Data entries
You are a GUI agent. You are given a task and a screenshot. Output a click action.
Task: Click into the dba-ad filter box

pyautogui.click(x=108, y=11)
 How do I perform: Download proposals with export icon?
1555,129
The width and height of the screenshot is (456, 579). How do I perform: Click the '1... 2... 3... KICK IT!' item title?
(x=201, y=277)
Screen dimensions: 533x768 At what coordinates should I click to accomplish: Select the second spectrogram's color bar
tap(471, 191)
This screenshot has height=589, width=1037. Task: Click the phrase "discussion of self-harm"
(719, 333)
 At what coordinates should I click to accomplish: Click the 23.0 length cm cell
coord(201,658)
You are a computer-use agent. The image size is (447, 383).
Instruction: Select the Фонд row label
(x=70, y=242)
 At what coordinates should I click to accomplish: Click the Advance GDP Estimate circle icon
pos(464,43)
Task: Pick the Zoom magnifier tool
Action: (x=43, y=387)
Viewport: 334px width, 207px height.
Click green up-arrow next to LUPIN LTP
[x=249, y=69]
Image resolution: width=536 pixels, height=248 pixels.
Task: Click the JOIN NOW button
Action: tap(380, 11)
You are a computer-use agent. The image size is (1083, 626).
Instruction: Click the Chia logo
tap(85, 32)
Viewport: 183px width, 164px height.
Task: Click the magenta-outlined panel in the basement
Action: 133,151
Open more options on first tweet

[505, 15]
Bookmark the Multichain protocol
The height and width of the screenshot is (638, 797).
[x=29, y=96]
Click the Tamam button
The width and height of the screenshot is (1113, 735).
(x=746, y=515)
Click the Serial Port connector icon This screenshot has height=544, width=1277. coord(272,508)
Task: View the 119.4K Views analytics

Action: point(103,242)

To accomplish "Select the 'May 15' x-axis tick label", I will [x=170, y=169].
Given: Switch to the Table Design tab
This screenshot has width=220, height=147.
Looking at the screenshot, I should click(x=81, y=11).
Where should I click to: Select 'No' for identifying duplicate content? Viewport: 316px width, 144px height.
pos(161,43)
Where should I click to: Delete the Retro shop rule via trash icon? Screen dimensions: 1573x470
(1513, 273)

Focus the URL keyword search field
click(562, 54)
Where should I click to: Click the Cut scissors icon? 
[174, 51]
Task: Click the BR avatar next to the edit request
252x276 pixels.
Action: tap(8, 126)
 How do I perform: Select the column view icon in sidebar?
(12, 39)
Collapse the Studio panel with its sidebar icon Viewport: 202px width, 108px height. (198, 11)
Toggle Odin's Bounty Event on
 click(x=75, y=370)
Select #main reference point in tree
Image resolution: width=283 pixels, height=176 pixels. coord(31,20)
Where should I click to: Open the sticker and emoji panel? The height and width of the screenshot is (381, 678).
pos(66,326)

— Requirement —
Every entry should be printed again exactly as it stands.

— Problem solution —
You are a GUI agent. You are given a task and a screenshot. Output a click action.
Task: Click into the dba-ad filter box

pyautogui.click(x=108, y=11)
 How do I perform: Download proposals with export icon?
1555,129
The width and height of the screenshot is (456, 579). How do I perform: Click the '1... 2... 3... KICK IT!' item title?
(x=201, y=277)
Screen dimensions: 533x768 At what coordinates should I click to accomplish: Select the second spectrogram's color bar
tap(471, 191)
This screenshot has height=589, width=1037. Task: Click the phrase "discussion of self-harm"
(719, 333)
 At what coordinates should I click to accomplish: Click the 23.0 length cm cell
coord(201,658)
You are a computer-use agent. The image size is (447, 383).
Instruction: Select the Фонд row label
(x=70, y=242)
 At what coordinates should I click to accomplish: Click the Advance GDP Estimate circle icon
pos(464,43)
Task: Pick the Zoom magnifier tool
Action: (x=43, y=387)
Viewport: 334px width, 207px height.
Click green up-arrow next to LUPIN LTP
[x=249, y=69]
Image resolution: width=536 pixels, height=248 pixels.
Task: Click the JOIN NOW button
Action: tap(380, 11)
You are a computer-use agent. The image size is (1083, 626).
Instruction: Click the Chia logo
tap(85, 32)
Viewport: 183px width, 164px height.
Task: Click the magenta-outlined panel in the basement
Action: 133,151
Open more options on first tweet

[505, 15]
Bookmark the Multichain protocol
The height and width of the screenshot is (638, 797).
[x=29, y=96]
Click the Tamam button
The width and height of the screenshot is (1113, 735).
(x=746, y=515)
Click the Serial Port connector icon This screenshot has height=544, width=1277. coord(272,508)
Task: View the 119.4K Views analytics

Action: point(103,242)

To accomplish "Select the 'May 15' x-axis tick label", I will [x=170, y=169].
Given: Switch to the Table Design tab
This screenshot has width=220, height=147.
Looking at the screenshot, I should click(x=81, y=11).
Where should I click to: Select 'No' for identifying duplicate content? Viewport: 316px width, 144px height.
pos(161,43)
Where should I click to: Delete the Retro shop rule via trash icon? Screen dimensions: 1573x470
(1513, 273)

Focus the URL keyword search field
click(562, 54)
Where should I click to: Click the Cut scissors icon? 
[174, 51]
Task: Click the BR avatar next to the edit request
252x276 pixels.
Action: tap(8, 126)
 How do I perform: Select the column view icon in sidebar?
(12, 39)
Collapse the Studio panel with its sidebar icon Viewport: 202px width, 108px height. (198, 11)
Toggle Odin's Bounty Event on
 click(x=75, y=370)
Select #main reference point in tree
Image resolution: width=283 pixels, height=176 pixels. coord(31,20)
Where should I click to: Open the sticker and emoji panel? The height and width of the screenshot is (381, 678).
pos(66,326)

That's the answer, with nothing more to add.